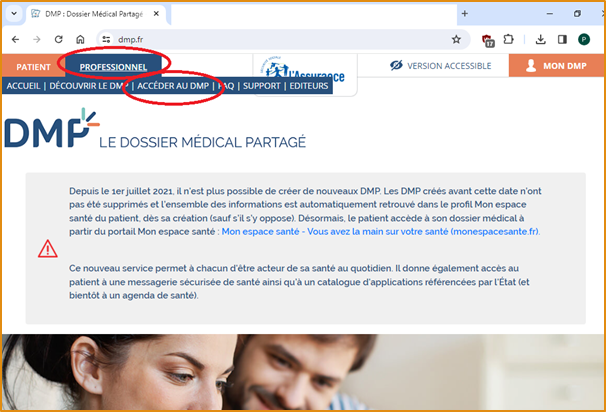Open the new tab with plus button
Image resolution: width=606 pixels, height=412 pixels.
[464, 13]
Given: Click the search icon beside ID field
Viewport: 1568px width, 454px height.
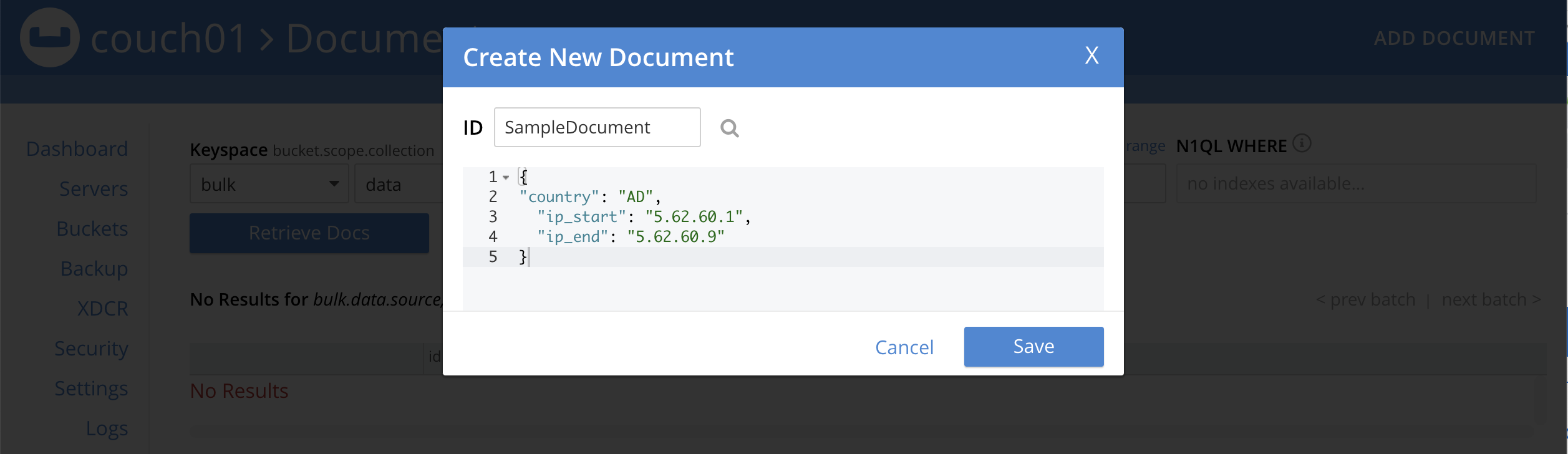Looking at the screenshot, I should (x=729, y=128).
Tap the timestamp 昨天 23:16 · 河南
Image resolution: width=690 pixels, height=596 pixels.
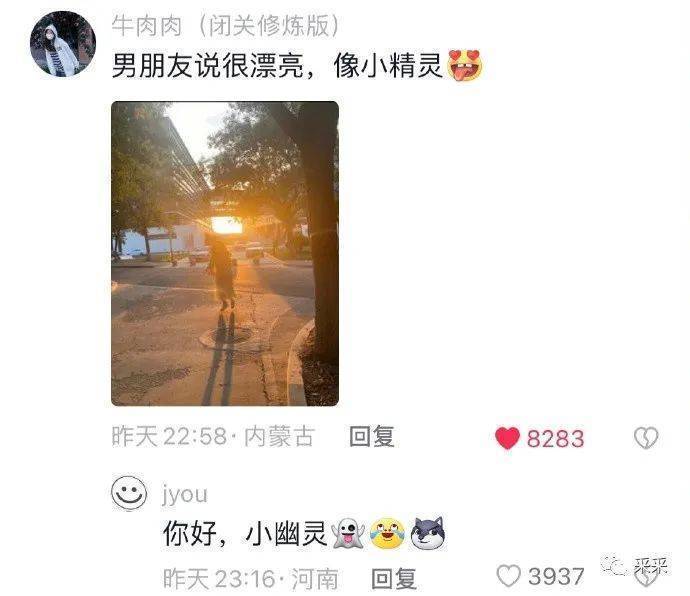[251, 578]
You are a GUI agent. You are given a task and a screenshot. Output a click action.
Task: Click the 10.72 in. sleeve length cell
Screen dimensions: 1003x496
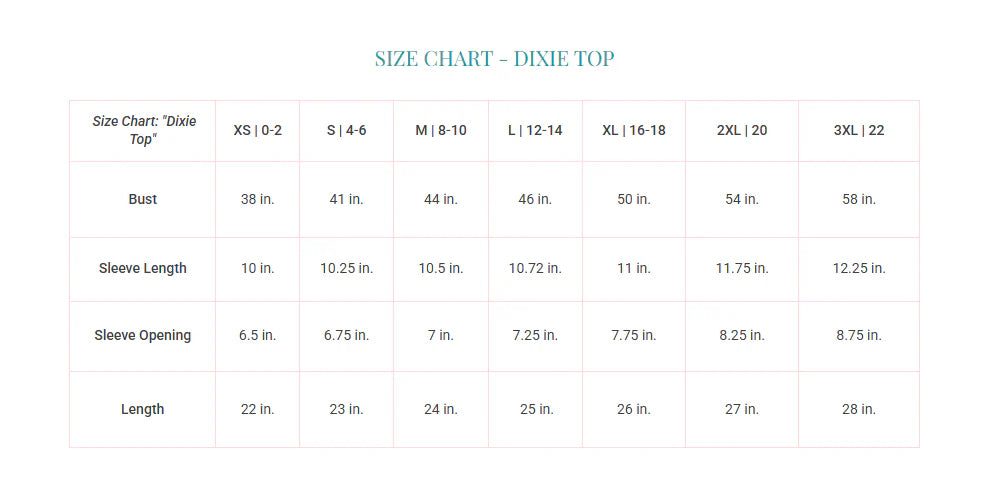(535, 268)
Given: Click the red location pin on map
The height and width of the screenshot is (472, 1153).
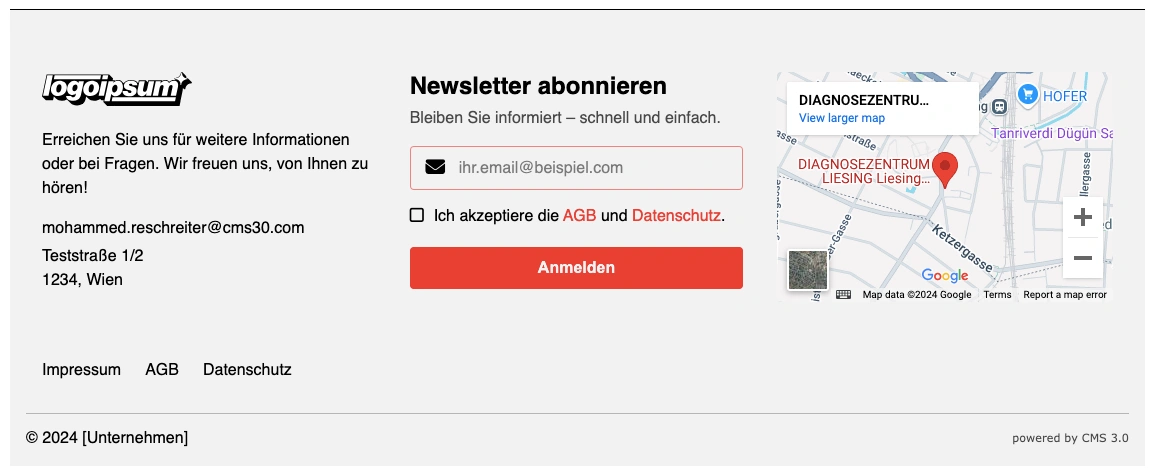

GOAL OF THE EXERCISE: Quote, without alteration, the lines running from the line containing "You are a GUI" to the last line of the entries, and include no pictures.

YOUR RESPONSE:
You are a GUI agent. You are given a task and a screenshot. Output a click action.
Task: Click the 10.72 in. sleeve length cell
Screen dimensions: 1003x496
(535, 268)
Given: Click the red location pin on map
The height and width of the screenshot is (472, 1153).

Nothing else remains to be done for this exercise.